By BRAD KEITH
TheFlashToday.com
STEPHENVILLE (April 3, 2016) — Bareback rider Clint Mayo of Stephenville wrapped up a perfect Region III rodeo season Sunday and will be joined by a handful of other local athletes at the Texas High School Rodeo Association state finals.
“We’ve rodeo’d all year and this kind of wraps things up as far as the region goes,” said Mayo, a senior who advanced from state to the National High School Rodeo Association finals last year. “I’m really looking forward to state and getting back to nationals and trying to win something there.”

Mayo won every round of every rodeo in Region III competition this season, and this weekend at the regional finals was no different. He took the first round with 69 points, the second with 67 and the finals championship with the combined 136 on two at Lone Star Arena.
But Mayo won’t be alone on the journey to Abilene. Not even close.
Presli Bray, a sophomore at Huckabay, is advancing in three events – goat tying, breakaway roping and team roping. The sophomore won the finals in the goat tying and is second in the year-end regional standings.
“I’m just so blessed to be able to do what I do,” said Bray, also a basketball star at HHS. “It’s a challenge balancing things, but I do the best I can and try to get in practice for both. Basketball and rodeo are what I do, I love it.
“Last year I was a freshman and I was definitely a little nervous at state,” Presli admits. “This year I’m just going to try to have fun and do what I do.”

And Presli will have cousins Paden and Wyatt Bray there to help and encourage her in Abilene.
Paden Bray, a heeler, won the year-end team roping title along with header Ty Harris, and is also state bound in calf roping after winning the finals in that event. Paden was even awarded for helping younger rodeo competitors in the region during an awards presentation following the second and final go-round Sunday.
Wyatt Bray also qualified for state in team roping, furthering the Bray family success in the arena.
“Having the whole family involved is a huge contribution to our success,” Presli Bray said. “All of us love and help each other, and Paden gives me little pep talks before everything I do. The whole family is just so supportive of all of us.”
It’s a family event for all the local athletes that made it. Clint Mayo is no exception.
“I have my little brother (Clayton Mayo) riding, too,” said Clint, whose father, Beau Mayo, is a former bareback rider himself. “And it’s not just our real family, here we’re all a rodeo family. Everyone is friends and everybody knows everybody.”

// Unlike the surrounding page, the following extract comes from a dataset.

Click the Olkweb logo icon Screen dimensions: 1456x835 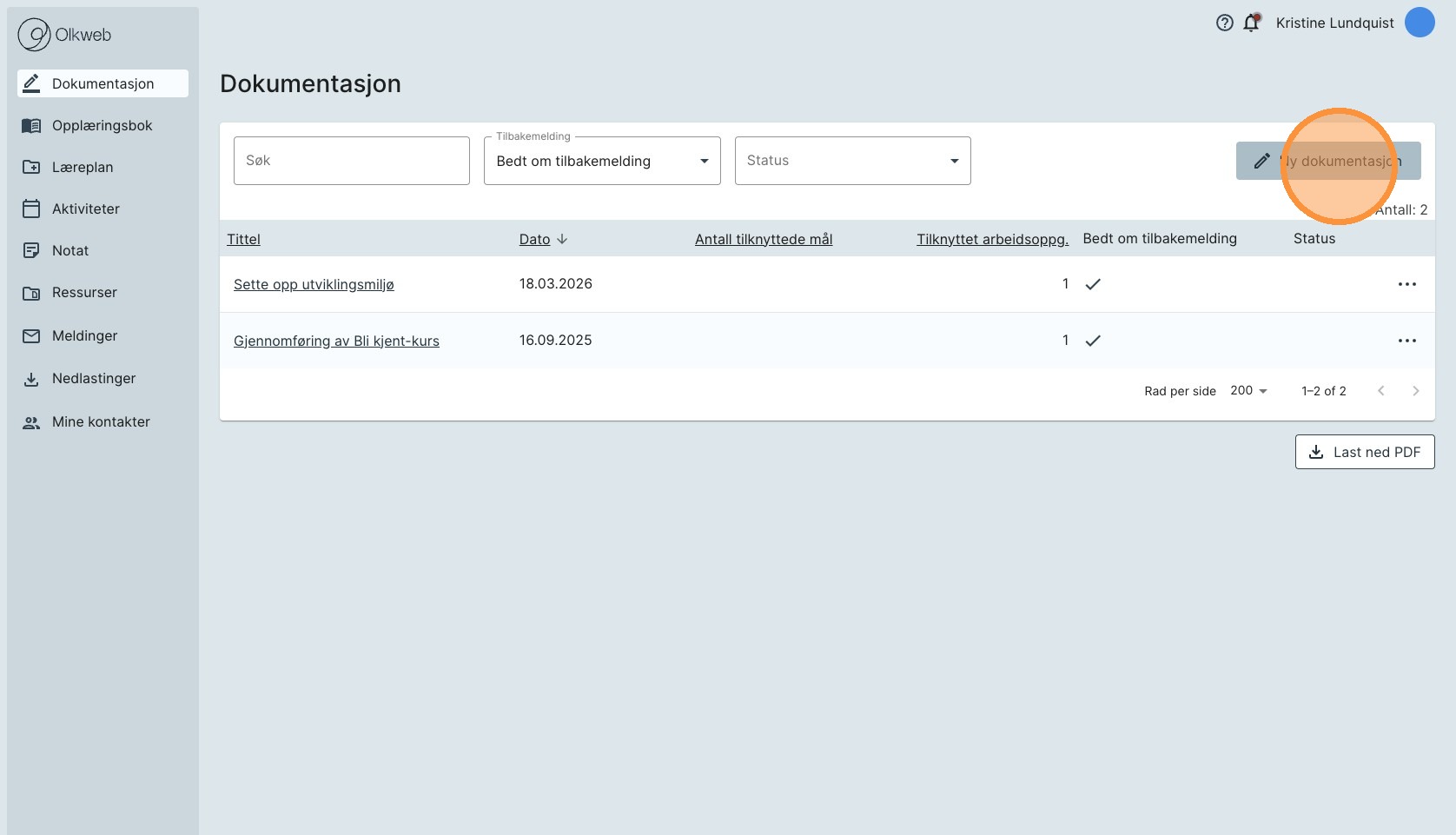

They all know Sy Felton, Jarrod Lee and Lariat Larner, state qualifiers from Stephenville. Felton is moving on in calf roping and steer wrestling, Lee advanced in saddle bronc riding and Larner is headed to Abilene for goat tying and breakaway roping after a long battle with knee injuries in recent seasons.
“This was a really exciting weekend because it’s the end of my journey in high school and now I’m looking forward to college,” said Larner, who has signed to compete for South Plains College in Lubbock. “It has been quite a journey and I’ve had a few set backs, but I think I’m just as strong or stronger now than ever before, and I can do everything just the way I used to, hopefully even better.”
Larner was third in the finals in goat tying and fourth in breakaway. Sarah Callaway of Dublin is also headed to state in goat tying.
If there is anything Clint Mayo has learned, the local competitors should be proud of their accomplishments in Region III, believed by many to be the best region in Texas.
“We have a lot of bareback riders and probably more total rough stock riders than a lot of other regions,” he pointed out. “The roping and all the timed events are tough here, it’s a great region.”

And he’s aware the state competition will be even more tough.
“It’s hard to get in the top four and to move on to nationals,” he said. “It’s a lot of work getting ready, and then everything has to go right when you get there.”
There will be plenty of locals looking for things to go right at Abilene’s Taylor County Expo Center June 5-11 as they vie for spots in the top four to advance to the national finals in Gillette, Wyoming in July.
“We’re all looking forward to state, it’s a lot of fun and good competition,” said Larner. “I’m just trying to be one of the seniors in that last go round.”